━━━━━ RECORDS FOR THE EXERCISE

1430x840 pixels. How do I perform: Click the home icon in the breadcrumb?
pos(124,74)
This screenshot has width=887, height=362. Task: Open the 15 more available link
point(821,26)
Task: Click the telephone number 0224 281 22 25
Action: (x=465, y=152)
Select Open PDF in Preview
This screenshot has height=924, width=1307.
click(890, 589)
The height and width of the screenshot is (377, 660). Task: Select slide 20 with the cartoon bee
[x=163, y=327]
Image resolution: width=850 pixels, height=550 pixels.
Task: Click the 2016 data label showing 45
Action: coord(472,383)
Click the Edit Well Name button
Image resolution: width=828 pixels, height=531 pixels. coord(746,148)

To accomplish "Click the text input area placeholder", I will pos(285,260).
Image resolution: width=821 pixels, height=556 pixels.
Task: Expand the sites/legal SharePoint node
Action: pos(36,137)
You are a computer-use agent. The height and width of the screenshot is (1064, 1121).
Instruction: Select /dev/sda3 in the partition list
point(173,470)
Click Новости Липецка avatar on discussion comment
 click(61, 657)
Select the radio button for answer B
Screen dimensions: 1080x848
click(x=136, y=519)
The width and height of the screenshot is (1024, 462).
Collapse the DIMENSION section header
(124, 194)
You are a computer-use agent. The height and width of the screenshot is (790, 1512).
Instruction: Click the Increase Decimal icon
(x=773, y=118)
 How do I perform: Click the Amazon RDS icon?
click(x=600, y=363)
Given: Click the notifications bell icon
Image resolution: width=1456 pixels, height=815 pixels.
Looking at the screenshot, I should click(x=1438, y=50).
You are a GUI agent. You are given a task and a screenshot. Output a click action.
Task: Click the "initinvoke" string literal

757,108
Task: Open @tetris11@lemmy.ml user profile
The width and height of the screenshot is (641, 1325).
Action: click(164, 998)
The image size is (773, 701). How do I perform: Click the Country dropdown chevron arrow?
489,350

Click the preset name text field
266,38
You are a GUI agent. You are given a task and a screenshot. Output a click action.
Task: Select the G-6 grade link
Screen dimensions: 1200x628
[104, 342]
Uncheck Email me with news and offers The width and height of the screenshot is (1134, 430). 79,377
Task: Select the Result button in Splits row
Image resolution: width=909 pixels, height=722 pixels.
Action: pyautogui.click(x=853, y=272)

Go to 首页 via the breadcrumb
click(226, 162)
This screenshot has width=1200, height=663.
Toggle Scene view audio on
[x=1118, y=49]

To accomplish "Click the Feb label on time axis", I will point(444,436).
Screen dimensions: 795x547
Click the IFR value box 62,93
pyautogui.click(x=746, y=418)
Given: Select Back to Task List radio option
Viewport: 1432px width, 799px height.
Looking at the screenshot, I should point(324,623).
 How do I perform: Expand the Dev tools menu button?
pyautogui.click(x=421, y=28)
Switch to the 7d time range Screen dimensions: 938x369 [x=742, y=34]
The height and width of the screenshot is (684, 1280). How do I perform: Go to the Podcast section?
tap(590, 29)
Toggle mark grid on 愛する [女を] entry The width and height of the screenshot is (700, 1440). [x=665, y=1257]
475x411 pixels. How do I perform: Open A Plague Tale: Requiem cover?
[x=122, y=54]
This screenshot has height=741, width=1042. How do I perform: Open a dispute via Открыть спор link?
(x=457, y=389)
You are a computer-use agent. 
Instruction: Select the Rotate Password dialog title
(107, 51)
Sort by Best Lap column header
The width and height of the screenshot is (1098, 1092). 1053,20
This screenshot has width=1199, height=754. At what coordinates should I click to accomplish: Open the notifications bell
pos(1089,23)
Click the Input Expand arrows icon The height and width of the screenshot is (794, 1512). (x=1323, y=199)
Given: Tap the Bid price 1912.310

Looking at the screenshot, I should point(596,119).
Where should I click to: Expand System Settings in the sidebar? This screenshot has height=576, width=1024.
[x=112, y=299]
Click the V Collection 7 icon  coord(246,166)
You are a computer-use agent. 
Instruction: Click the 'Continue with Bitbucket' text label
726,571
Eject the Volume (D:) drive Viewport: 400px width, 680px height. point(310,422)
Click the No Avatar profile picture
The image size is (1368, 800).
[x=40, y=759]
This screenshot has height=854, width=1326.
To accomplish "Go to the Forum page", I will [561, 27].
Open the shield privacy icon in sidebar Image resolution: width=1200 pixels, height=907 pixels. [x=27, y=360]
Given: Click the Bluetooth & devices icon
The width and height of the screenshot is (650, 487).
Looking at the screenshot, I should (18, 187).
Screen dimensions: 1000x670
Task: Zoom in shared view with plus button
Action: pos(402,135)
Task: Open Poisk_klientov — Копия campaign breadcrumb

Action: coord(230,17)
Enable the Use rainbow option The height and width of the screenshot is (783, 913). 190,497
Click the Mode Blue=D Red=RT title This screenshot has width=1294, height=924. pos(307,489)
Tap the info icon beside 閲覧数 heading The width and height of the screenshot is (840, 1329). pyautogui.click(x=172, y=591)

━━━━━━━━━━

**WORK INSTRUCTIONS**
Reproduce exactly the entries above, limited to the lines from the one with "is (790, 1512)." through the one with "Task: Select the Result button in Splits row", both included.

**RESULT FOR THIS EXERCISE**
You are a computer-use agent. The height and width of the screenshot is (790, 1512).
Instruction: Click the Increase Decimal icon
(x=773, y=118)
 How do I perform: Click the Amazon RDS icon?
click(x=600, y=363)
Given: Click the notifications bell icon
Image resolution: width=1456 pixels, height=815 pixels.
Looking at the screenshot, I should click(x=1438, y=50).
You are a GUI agent. You are given a task and a screenshot. Output a click action.
Task: Click the "initinvoke" string literal

757,108
Task: Open @tetris11@lemmy.ml user profile
The width and height of the screenshot is (641, 1325).
Action: click(164, 998)
The image size is (773, 701). How do I perform: Click the Country dropdown chevron arrow?
489,350

Click the preset name text field
266,38
You are a GUI agent. You are given a task and a screenshot. Output a click action.
Task: Select the G-6 grade link
Screen dimensions: 1200x628
[104, 342]
Uncheck Email me with news and offers The width and height of the screenshot is (1134, 430). 79,377
Task: Select the Result button in Splits row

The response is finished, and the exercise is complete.